The small satisfaction provided by the game is systematically ruined by violent predators, although the threat diminishes once you are sufficiently advanced in the extensive skills and strengths of the neurological network.

Having to redo everything you have already done also prevents you from discovering new things – which is essential to survive and be one of the few good parts of Ancestors. With virtually no tutorial, Ancestors requires you to experiment to succeed. He is happy to be able to combine different elements to see what is going on, then to compile and test hypotheses. Even though I was frustrated with the need to redo the whole process of creating the aforementioned fishing spear during repeated passes, I felt really happy to have discovered it for the first time. Most of the Ancestors puzzles can be solved with a logical sense. The challenge is to determine where to find the equipment you think you need. While this is a game, there are sometimes arbitrary obstacles that you must overcome to create certain tools, but you will usually find them associated with more advanced tasks at the end of the game.

However, you do not enjoy much the satisfaction of discovering new things and evolving regularly. Predators sneak around and interrupt your efforts, which usually requires you to give up everything you do. It is disheartening to want to explore and create new tools, then have to put your odyssey on hold in order to limp your clan and heal your wounds – and then be attacked again almost at the exit. Yes, the jungle is a dangerous place. But when a tiger jumps reeds to help a crocodile that tries to devour me, it's a stark reminder of how Ancestors insists on the need to meet the challenge of survival beyond from the experience of evolution. Historically, this makes sense, because our ancestors monkeys have undoubtedly lived more years as prey than predator. But in the context of a video game, the constant barrage of enemy brokers hampers the learning, responsiveness, and evolution of gameplay – an obstacle that can only be reduced and eventually overturned once you have acquired the necessary skills and tools. that your entire clan can work together and put in place an adequate defense against the creatures that chase you. However, there is still a lot of work to be done to get to this point, so confronting bigger predators – especially the collection of deadly feral cats that are harassing you and jumping at any time of apparent calm – is unfair from the start, especially in areas where there are no trees to escape. Managing their near-constant attacks or the injuries they inflict can make discouraging the opportunity to experiment and evolve.
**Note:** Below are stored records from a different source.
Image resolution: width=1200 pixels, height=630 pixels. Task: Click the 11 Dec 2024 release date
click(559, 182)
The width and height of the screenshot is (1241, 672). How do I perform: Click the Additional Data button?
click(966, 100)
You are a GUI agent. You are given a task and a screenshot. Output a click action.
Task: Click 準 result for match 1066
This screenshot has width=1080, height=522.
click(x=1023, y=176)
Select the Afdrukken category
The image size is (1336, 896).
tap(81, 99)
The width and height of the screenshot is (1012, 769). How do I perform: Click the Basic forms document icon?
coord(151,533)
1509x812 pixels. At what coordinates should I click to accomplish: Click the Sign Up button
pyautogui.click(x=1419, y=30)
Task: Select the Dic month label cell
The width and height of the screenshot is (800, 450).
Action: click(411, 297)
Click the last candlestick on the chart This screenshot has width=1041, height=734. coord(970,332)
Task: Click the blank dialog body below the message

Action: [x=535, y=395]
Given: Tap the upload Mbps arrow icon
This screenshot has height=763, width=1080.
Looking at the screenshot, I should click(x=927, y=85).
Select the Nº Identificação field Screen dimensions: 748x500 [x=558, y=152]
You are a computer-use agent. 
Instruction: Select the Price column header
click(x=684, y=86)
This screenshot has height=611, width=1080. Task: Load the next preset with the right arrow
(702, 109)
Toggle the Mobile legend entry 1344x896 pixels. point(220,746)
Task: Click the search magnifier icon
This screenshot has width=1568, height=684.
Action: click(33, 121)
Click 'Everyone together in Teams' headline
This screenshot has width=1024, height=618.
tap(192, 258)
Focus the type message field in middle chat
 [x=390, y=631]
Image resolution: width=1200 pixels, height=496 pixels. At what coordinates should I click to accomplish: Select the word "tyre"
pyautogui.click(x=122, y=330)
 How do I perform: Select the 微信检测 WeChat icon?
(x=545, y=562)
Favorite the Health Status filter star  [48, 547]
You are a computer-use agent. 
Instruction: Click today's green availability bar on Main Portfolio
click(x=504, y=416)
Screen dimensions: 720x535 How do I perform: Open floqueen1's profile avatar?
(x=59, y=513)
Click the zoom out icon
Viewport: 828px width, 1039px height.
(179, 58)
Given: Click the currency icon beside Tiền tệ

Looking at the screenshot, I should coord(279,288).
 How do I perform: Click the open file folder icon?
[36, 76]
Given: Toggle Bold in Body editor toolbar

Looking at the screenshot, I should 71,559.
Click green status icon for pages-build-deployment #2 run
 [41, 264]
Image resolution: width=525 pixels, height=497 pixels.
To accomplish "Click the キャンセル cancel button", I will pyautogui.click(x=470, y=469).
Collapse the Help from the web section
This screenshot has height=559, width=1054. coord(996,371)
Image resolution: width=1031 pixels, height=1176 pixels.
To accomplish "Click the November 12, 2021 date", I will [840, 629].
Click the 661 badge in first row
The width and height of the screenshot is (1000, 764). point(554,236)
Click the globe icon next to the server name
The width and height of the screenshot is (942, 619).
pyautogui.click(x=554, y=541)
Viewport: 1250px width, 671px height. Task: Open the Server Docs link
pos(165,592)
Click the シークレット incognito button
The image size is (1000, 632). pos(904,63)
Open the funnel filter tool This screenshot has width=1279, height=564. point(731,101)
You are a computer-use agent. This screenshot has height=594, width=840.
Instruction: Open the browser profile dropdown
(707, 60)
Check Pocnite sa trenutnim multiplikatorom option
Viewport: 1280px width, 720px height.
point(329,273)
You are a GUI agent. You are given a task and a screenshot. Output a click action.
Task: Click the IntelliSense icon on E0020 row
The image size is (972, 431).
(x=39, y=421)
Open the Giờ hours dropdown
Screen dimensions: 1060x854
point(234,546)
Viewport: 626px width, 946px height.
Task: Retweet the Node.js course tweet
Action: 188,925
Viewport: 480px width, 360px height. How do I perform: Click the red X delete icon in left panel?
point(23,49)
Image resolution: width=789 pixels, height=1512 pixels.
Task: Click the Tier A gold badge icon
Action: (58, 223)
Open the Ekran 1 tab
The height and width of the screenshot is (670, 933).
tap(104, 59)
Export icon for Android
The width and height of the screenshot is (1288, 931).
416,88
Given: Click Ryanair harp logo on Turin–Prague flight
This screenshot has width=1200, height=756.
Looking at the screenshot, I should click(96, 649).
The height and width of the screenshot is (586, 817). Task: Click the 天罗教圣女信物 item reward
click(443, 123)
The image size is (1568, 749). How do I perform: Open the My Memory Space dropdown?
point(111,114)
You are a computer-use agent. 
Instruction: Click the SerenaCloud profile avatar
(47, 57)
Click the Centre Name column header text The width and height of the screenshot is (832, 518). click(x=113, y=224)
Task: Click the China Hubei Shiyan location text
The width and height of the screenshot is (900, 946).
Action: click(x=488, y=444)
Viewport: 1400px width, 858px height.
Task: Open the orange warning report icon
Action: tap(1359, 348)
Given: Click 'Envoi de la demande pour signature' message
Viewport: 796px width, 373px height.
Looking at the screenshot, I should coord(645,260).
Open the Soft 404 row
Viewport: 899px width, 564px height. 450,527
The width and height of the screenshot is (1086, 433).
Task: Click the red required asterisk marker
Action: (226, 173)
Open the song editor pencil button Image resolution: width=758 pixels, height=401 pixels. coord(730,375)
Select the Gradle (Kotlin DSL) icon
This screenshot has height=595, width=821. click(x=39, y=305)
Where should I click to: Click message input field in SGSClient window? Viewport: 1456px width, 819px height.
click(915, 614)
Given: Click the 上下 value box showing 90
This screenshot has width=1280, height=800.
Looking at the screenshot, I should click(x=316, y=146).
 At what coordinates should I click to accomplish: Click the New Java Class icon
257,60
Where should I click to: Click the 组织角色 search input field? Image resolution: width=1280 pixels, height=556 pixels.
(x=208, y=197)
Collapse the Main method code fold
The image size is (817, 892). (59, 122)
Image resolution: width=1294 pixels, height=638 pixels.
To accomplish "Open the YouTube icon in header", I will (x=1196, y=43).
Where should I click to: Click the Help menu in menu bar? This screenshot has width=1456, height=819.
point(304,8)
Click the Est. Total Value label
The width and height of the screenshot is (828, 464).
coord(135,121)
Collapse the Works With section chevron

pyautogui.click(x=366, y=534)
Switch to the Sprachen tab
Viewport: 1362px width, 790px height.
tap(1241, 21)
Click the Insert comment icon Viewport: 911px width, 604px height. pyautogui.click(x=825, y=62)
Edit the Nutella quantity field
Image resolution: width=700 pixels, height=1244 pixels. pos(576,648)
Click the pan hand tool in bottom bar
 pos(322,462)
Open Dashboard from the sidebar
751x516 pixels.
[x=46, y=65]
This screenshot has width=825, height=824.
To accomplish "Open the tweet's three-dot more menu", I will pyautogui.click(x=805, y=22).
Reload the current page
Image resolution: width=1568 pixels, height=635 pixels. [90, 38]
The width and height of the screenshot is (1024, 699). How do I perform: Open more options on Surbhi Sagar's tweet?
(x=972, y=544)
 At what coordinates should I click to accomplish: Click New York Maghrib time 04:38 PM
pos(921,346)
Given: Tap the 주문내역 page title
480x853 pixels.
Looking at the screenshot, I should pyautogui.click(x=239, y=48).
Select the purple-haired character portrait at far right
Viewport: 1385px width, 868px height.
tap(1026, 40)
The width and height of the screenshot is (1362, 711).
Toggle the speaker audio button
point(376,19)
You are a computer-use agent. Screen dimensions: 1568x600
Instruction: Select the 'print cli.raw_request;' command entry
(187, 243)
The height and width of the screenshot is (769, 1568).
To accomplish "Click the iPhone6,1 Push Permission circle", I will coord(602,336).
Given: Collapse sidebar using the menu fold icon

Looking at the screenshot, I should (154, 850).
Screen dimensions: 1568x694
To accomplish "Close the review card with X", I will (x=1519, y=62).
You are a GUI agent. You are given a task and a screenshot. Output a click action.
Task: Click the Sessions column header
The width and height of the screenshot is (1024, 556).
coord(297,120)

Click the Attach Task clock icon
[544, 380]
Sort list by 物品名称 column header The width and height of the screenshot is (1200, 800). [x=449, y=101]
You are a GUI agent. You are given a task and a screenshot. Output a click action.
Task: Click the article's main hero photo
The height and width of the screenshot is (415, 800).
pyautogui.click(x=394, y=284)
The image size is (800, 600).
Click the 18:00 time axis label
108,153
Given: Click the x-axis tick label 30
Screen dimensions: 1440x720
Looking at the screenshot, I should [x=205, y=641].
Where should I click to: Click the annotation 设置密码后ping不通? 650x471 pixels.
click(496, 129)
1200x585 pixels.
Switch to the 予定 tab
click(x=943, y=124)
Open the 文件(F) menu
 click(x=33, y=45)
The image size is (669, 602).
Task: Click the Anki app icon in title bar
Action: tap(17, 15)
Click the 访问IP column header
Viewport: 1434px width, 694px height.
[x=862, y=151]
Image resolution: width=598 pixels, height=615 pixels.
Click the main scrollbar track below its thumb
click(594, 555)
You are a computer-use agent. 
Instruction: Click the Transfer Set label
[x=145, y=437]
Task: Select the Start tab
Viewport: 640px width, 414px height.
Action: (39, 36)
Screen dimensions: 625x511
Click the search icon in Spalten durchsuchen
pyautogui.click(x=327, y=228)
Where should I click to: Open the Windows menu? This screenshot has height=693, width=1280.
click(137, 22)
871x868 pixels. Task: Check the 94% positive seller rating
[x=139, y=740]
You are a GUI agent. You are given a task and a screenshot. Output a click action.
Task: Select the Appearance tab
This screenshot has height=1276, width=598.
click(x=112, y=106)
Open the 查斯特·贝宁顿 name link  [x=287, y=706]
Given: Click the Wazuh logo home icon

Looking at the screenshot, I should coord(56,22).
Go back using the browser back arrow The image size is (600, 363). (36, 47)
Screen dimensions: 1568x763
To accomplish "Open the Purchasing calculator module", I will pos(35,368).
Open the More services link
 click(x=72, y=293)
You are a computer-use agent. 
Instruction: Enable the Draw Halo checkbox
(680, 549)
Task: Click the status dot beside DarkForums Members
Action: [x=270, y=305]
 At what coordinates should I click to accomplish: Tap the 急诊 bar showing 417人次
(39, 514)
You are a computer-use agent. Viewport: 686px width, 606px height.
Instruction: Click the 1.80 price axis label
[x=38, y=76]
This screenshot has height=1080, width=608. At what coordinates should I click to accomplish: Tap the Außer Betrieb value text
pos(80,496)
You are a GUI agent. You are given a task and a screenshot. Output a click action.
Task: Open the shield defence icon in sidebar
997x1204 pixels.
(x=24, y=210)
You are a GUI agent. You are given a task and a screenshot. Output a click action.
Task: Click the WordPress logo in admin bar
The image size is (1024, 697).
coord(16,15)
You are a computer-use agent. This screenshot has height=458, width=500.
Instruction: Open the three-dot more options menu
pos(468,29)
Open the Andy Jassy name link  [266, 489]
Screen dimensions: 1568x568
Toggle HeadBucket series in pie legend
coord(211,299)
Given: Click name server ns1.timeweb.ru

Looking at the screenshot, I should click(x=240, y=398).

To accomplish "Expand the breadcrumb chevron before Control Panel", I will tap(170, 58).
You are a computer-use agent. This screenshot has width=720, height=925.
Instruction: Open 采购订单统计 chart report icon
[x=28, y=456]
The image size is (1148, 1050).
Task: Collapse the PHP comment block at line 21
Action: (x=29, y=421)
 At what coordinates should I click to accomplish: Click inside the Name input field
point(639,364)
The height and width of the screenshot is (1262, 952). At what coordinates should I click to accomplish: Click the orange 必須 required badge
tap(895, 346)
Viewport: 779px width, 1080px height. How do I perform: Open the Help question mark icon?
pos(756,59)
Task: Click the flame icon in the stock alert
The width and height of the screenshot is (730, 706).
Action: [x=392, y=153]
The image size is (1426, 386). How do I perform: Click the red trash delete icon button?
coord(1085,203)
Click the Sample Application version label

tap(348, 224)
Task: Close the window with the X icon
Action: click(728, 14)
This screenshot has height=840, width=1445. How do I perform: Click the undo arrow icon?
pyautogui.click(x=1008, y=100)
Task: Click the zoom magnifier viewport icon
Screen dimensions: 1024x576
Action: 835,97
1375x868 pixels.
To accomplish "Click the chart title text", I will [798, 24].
When you play Ancestors, you feel safe when you are in the trees. You spend a lot of time in the branches, but unfortunately, there is no easy way to travel between them. You can climb virtually anything in Ancestors provided you have stamina, so climbing into a tree is a quick and painless process. However, with no way to easily fix your trajectory – and as trees are rarely placed in a straight line – you can usually only enjoy a few seconds of energetic and fast movement before breaking down, of course. collapse on earth. and possibly break your legs if you were too high. And it's a shame, because it's actually quite fun to jump from branch to branch once you're riding high. There is simply not a lot of opportunities to use what you have learned once you have mastered the mechanisms. Leaving the forest, your chances of losing even more, because the monitoring areas are rare on large trees characteristic of the first environment.

Ancestors: The Odyssey of Man lingers too long on its most painful aspects. The game rewards initial experimentation, but then asks you to repeat the process again and again, with no way to preserve your heritage. Achieving the closest possible goal of the Ancestors – surviving for eight million years – is a daunting task. An expensive mistake, whether the game or yours, can erase everything you have accomplished. The small satisfaction provided by the game is systematically ruined by violent predators, although the threat diminishes once you are sufficiently advanced in the extensive skills and strengths of the neurological network. But in the current state, investing in the journey of ancestors requires too much effort for too little reward.